Así, ya hace una llamada a conversión al inicio de la primera lectura: «Yo soy el Señor, tu Dios, que te he sacado del país de Egipto, de la casa de servidumbre. No habrá para ti otros dioses delante de mí. No te harás ídolos, figura alguna ni de lo que hay arriba en los cielos, ni de lo que hay abajo en la tierra, ni de lo que hay en las aguas debajo de la tierra.» (Ex 20,2-4). Me recuerda este versículo la tercera tentación que sufre Jesucristo de parte del maligno cuando se encuentra en el desierto: «Y le dice: “Todo esto te daré si postrándote me adoras.” Dícele entonces Jesús: “Apártate, Satanás, porque está escrito: Al Señor tu Dios adorarás, y sólo a él darás culto.”» (Mt 4,9-1
El Señor muestra en esta Palabra el gran amor que nos tiene Dios, que se nos ha revelado en Jesucristo, al que hemos conocido en la Iglesia, y, que, nos ha ido revelando poco a poco lo que hay en nuestro corazón, y cómo no nos desprecia por ello, sino que nos muestra el camino hacia la felicidad, que no es sino el mismo Cristo: «El camino de Jesús nos lleva siempre a la felicidad. No lo olvidemos: ¡El camino de Jesús nos lleva siempre a la felicidad! Habrá siempre en medio una cruz, las pruebas, pero al final siempre nos lleva a la felicidad. ¡Jesús no nos engaña! Nos ha prometido la felicidad y nos la dará, si nosotros seguimos su camino» (Papa Francisco, Ángelus domingo 1 de marzo de 2015).

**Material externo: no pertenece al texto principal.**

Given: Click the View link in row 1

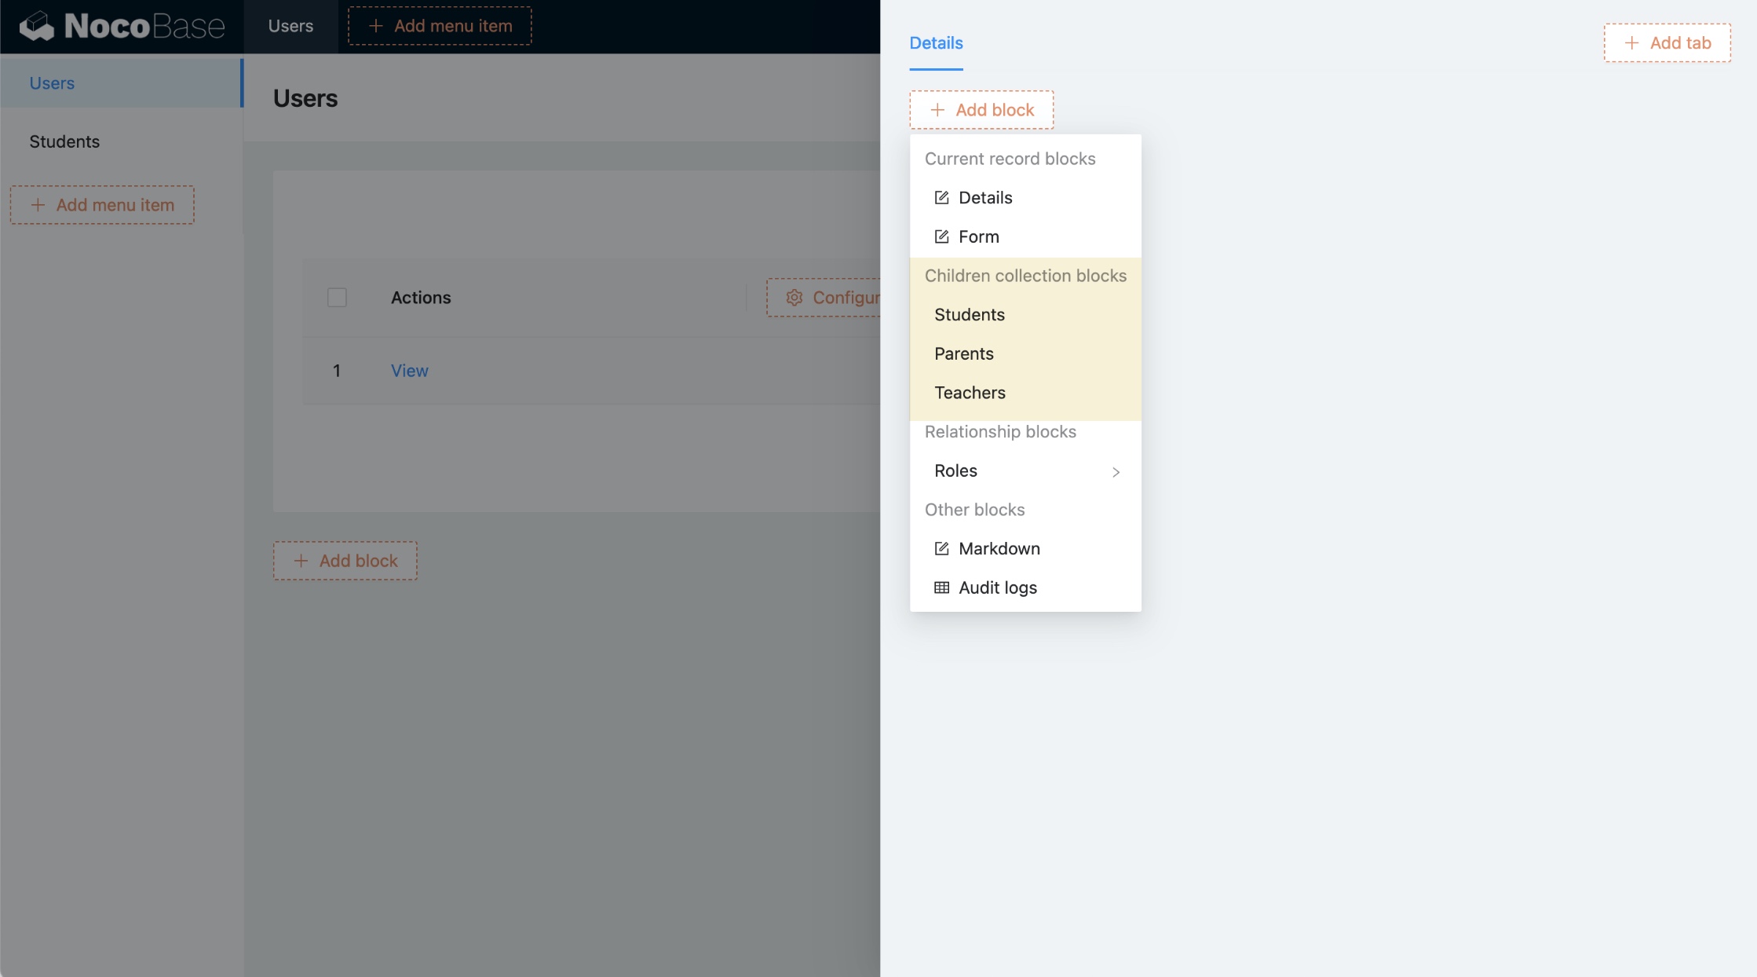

¡Cuántas veces al estar cansados, agotados, estresados, no caemos presa de los espejismos de la idolatría que nos presenta el maligno y como consecuencia, nos quedamos en la muerte, en el vacío! Ya dirá San Pablo: «El salario del pecado es la muerte» (Rm 6,23). Sin embargo, el Señor no se ha escandalizado de nosotros, sino que cómo dice también hoy en la primera lectura: «Yo, El Señor, tu Dios, soy un Dios celoso, que castigo la iniquidad de los padres en los hijos hasta la tercera y cuarta generación de los que me odian, y tengo misericordia por millares con los que me aman y guardan mis mandamientos» (Ex 20,5-6). El Señor siempre muestra su gran misericordia cuando uno vuelve a él con el corazón arrepentido. Y, como dice el salmo responsorial, frente al señor de la muerte y padre de la mentira, (Jn 8,44), el Señor tiene Palabras de Vida Eterna, como le dirá Pedro: «Señor, ¿donde quién vamos a ir? Tú tienes palabras de vida eterna» (Jn 6,68). Porque, como dice San Juan: «No améis al mundo ni lo que hay en el mundo. Si alguien ama al mundo, el amor del Padre no está en él. Puesto que todo lo que hay en el mundo - la concupiscencia de la carne, la concupiscencia de los ojos y la jactancia de las riquezas - no viene del Padre, sino del mundo. El mundo y sus concupiscencias pasan; pero quien cumple la voluntad de Dios permanece para siempre» (1 Jn 2,15-17)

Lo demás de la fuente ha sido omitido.